Baisse de commandes, impayé majeur, dette fournisseur, tension sociale : la crise ne prévient pas. Ce qui distingue les entreprises qui s'en sortent, c'est la qualité des 30 premiers jours.
Jour 0 à 3 : diagnostic
Aucune décision structurante avant d'avoir la photo précise : trésorerie, dettes, engagements, contrats, dépendances clients. En 72h, on sait sur quoi on est assis.
Jour 4 à 10 : sécuriser
Priorité aux urgences vitales : paie, cotisations, fournisseurs stratégiques.

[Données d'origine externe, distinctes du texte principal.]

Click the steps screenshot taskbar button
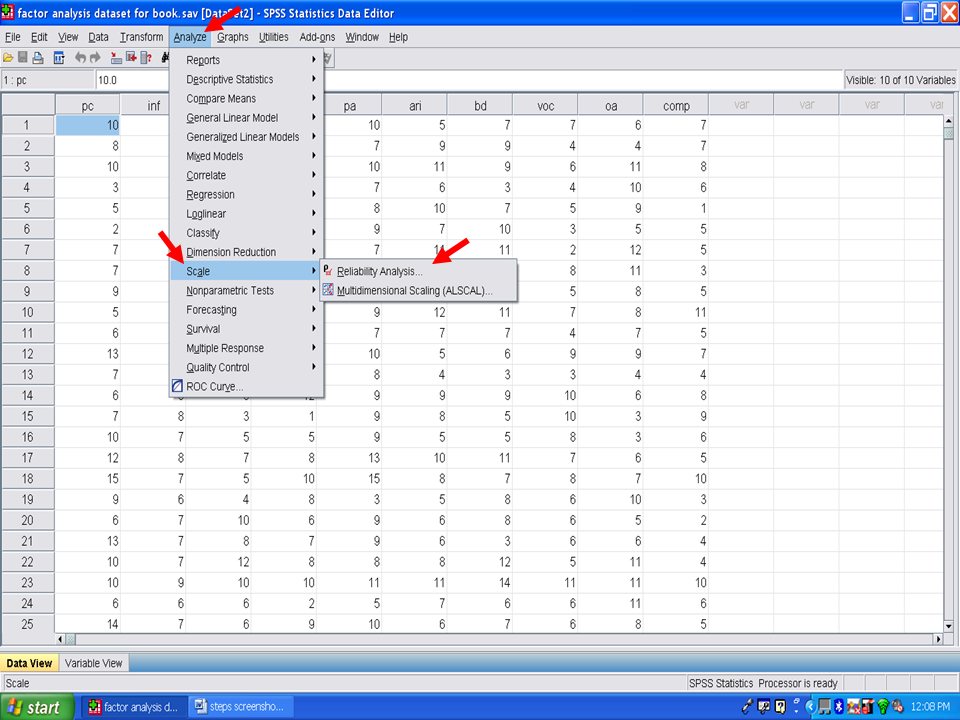This screenshot has height=720, width=960. point(239,707)
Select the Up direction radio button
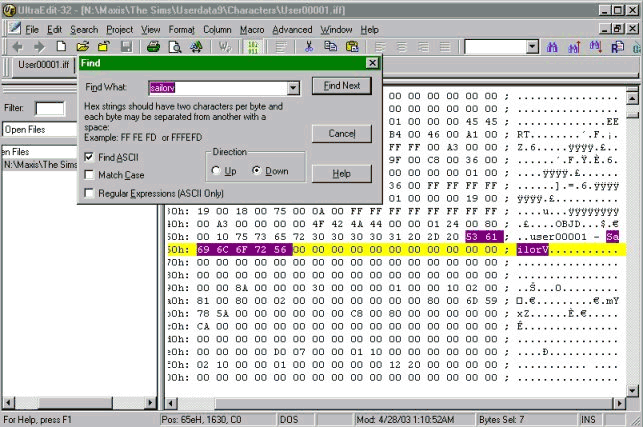This screenshot has width=643, height=427. pos(217,171)
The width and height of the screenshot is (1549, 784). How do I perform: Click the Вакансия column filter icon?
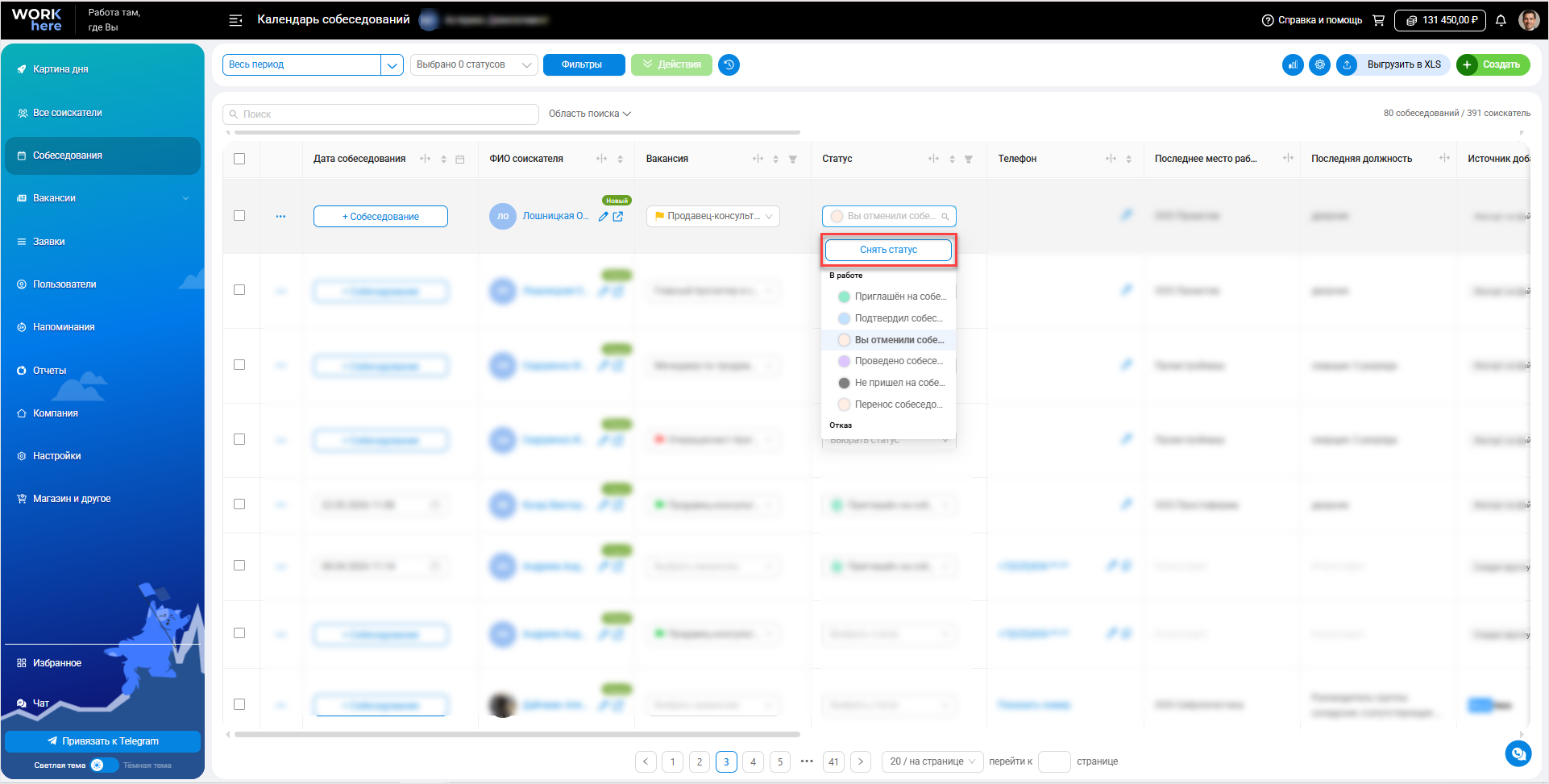(793, 160)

On négocie des délais, on protège les flux critiques, on empêche l'escalade.
Jour 11 à 20 : cadrer
Un plan de redressement chiffré, à 6 mois. On identifie les activités à couper, à préserver, à accélérer. On décide, on ne négocie plus avec la réalité.
Jour 21 à 30 : exécuter
Communication interne, arbitrages RH, renégociation bancaire, priorisation client. Le dirigeant reprend la main. Blitzz reste à ses côtés jusqu'à stabilisation.
L'erreur à ne pas commettre
Attendre. Espérer que le prochain mois sera meilleur. Ne rien changer 'pour ne pas inquiéter'. La procrastination dirigeante est ce qui coûte le plus cher en redressement.